[[ Provided data open ]]

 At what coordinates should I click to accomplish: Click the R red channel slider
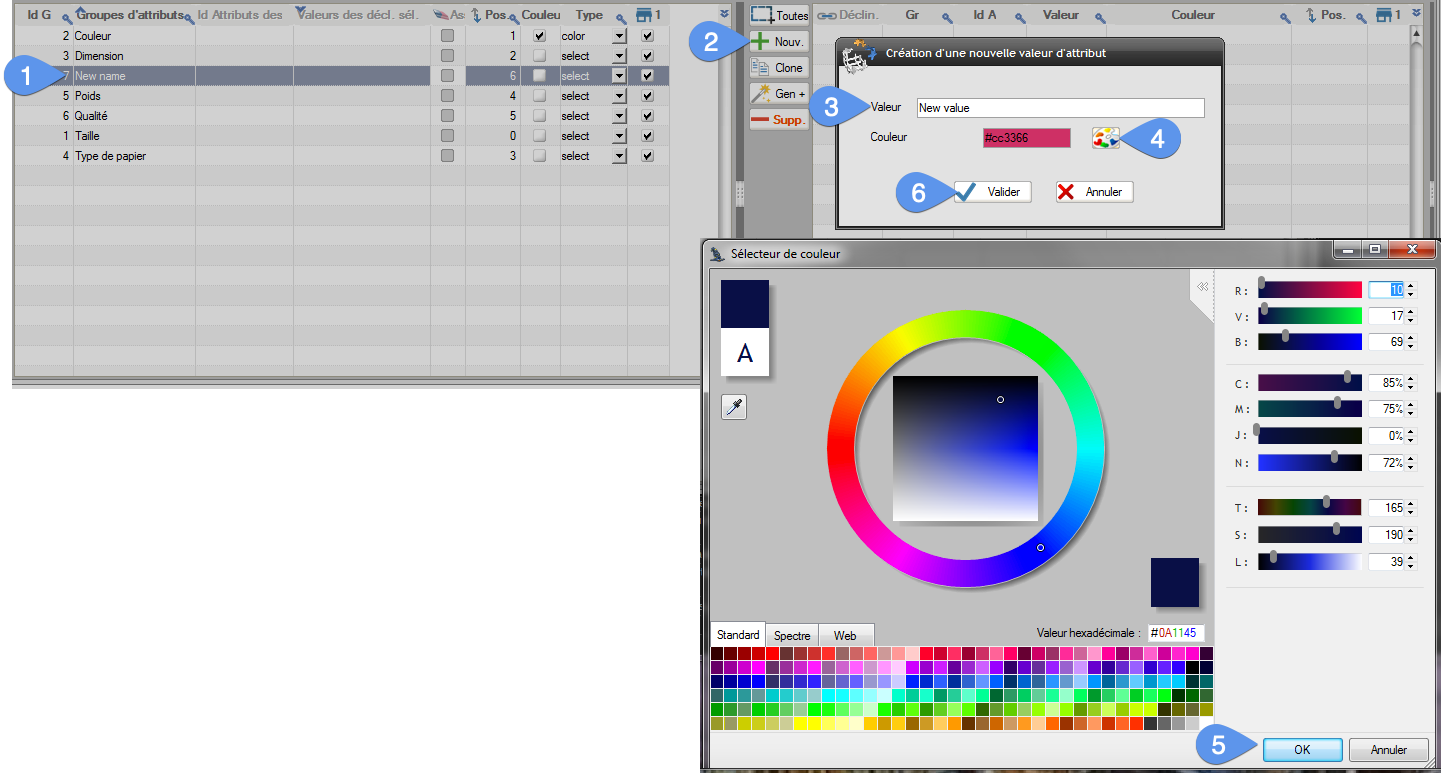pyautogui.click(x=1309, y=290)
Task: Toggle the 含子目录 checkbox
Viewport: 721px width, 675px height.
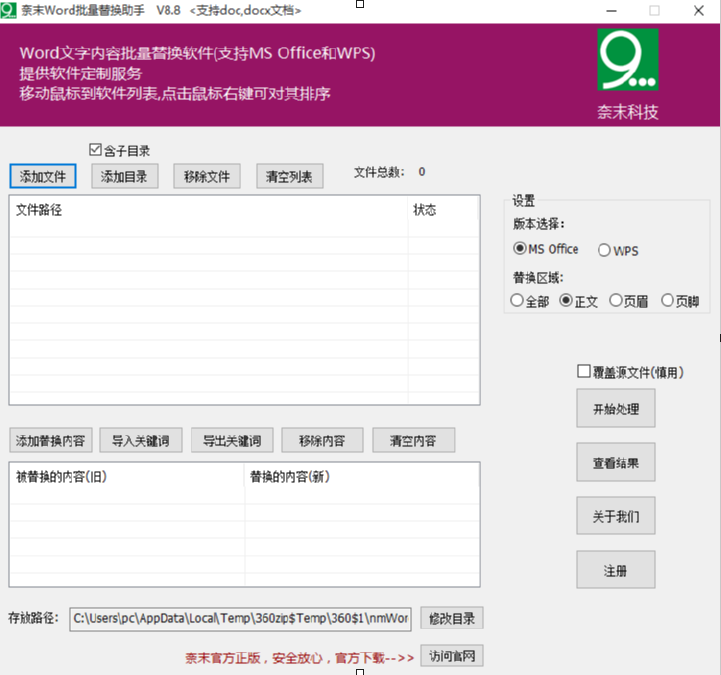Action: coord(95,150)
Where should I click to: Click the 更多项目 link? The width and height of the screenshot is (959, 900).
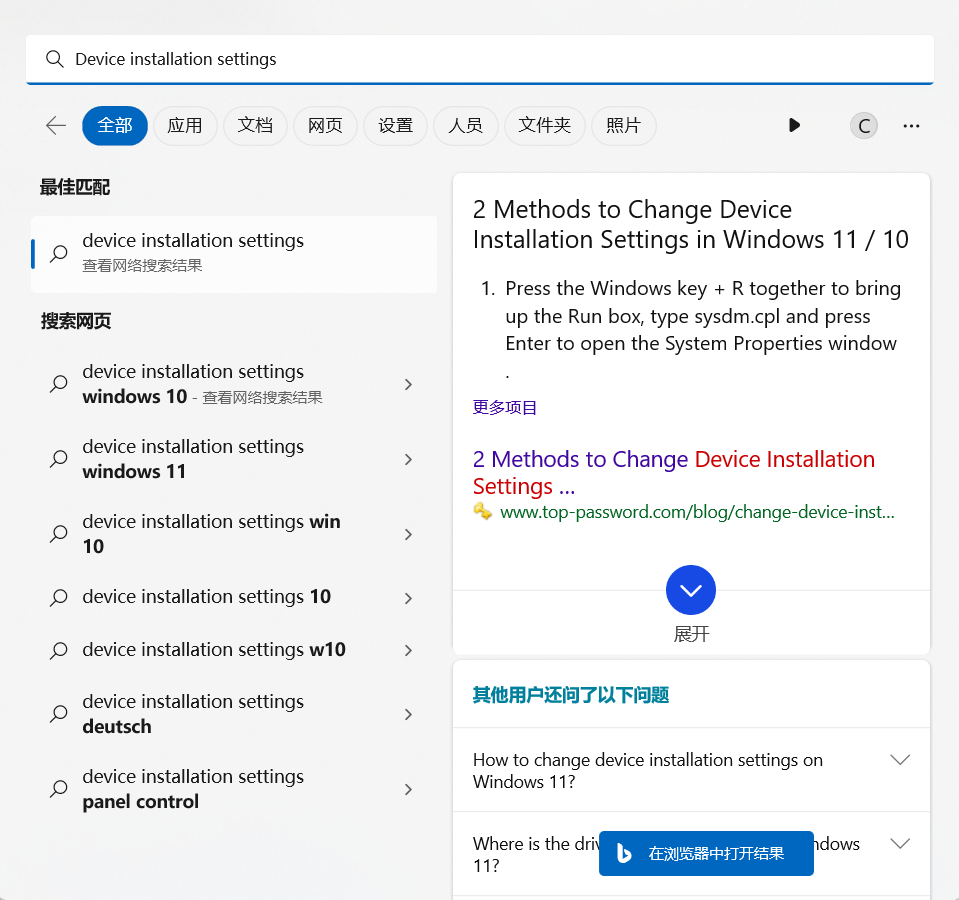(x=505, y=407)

[[ Provided data closed ]]

Produce an exact copy of the lines from the line with "Task: Toggle the 含子目录 checkbox" through the last line of the data above, both ends included. No pictures belong in it.

Task: Toggle the 含子目录 checkbox
Viewport: 721px width, 675px height.
Action: coord(95,150)
Where should I click to: Click the 更多项目 link? The width and height of the screenshot is (959, 900).
(x=505, y=407)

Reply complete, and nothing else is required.